Archimedean-type force in a cosmic dark fluid: I. Exact solutions for the late-time accelerated expansion

TL;DR

This paper introduces a new cosmological model with an Archimedean-type coupling between dark matter and dark energy, providing exact solutions that explain early inflation and late-time acceleration, with a focus on nonsingular, multistage universe evolution.

Contribution

It presents a novel self-consistent model of dark fluid with an Archimedean coupling, offering exact solutions for late-time acceleration and multistage cosmological evolution.

Findings

Exact solutions with anti-Gaussian scale factor describe late-time acceleration.

Model predicts nonsingular early Universe behavior.

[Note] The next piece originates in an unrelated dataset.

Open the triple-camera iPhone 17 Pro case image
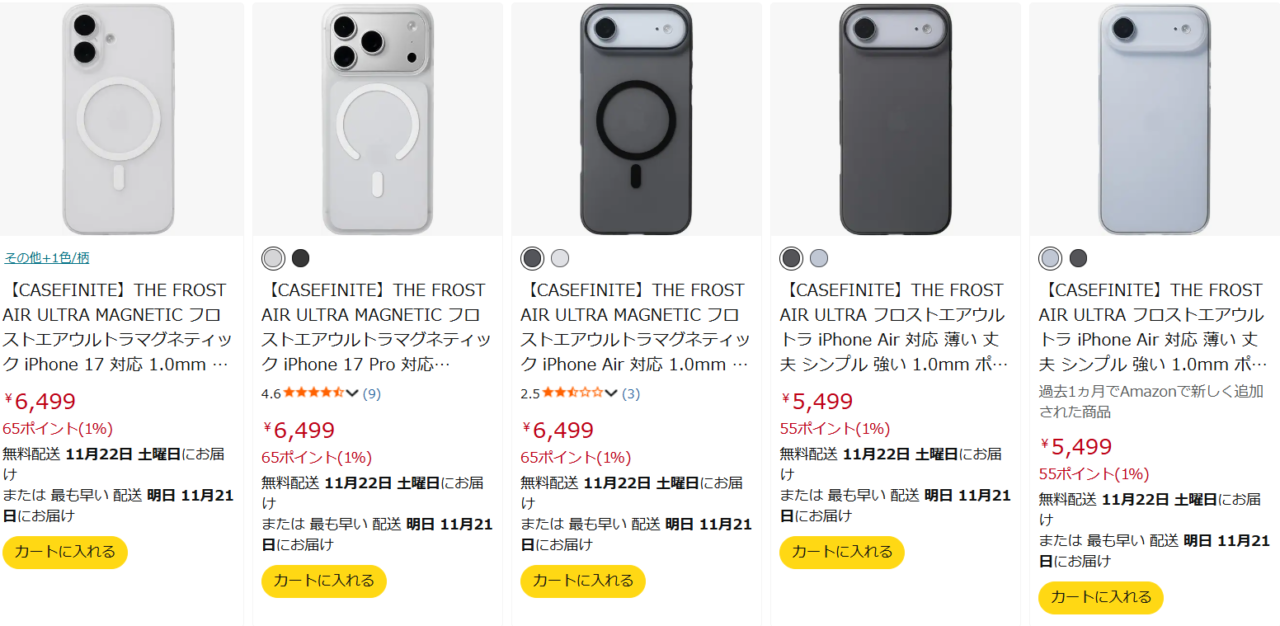The width and height of the screenshot is (1280, 626). pos(378,118)
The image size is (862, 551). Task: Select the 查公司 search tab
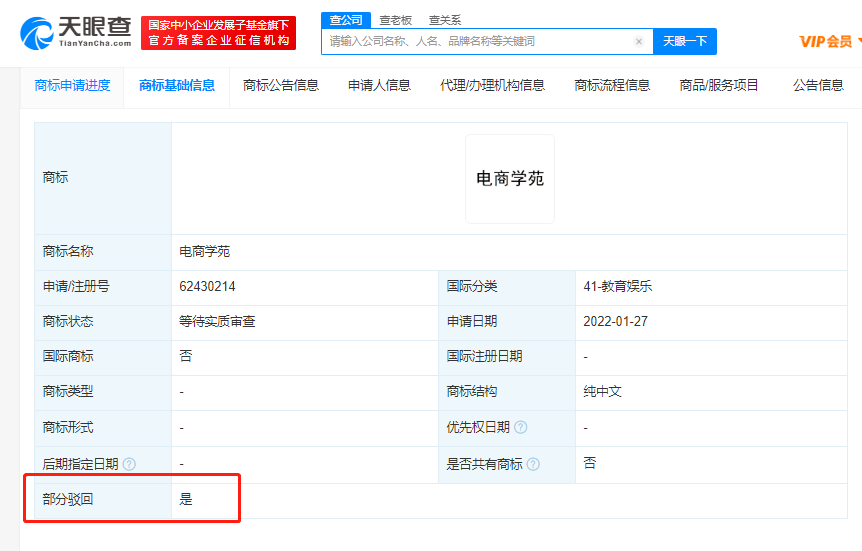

Numerical analysis shows multistage inflationary scenarios.

Abstract

We establish a new self-consistent model in order to explain from a unified viewpoint two key features of the cosmological evolution: the inflation in the early Universe and the late-time accelerated expansion. The key element of this new model is the Archimedean-type coupling of the dark matter with dark energy, which form the so-called cosmic dark fluid. We suppose that dark matter particles immersed into the dark energy reservoir are affected by the force proportional to the four-gradient of the dark energy pressure. The Archimedean-type coupling is shown to play a role of effective energy-momentum redistributor between the dark matter and the dark energy components of the dark fluid, thus providing the Universe's evolution to be a quasiperiodic and/or multistage process. In the first part of the work we discuss a theoretical base and new exact solutions of the model master equations. Special attention is focused on the exact solutions for which the scale factor is presented by the anti-Gaussian function: these solutions describe the late-time acceleration and are characterized by a nonsingular behavior in the early Universe. The second part contains qualitative and numerical analysis of the master equations; we focus there on the solutions describing a multi-inflationary Universe.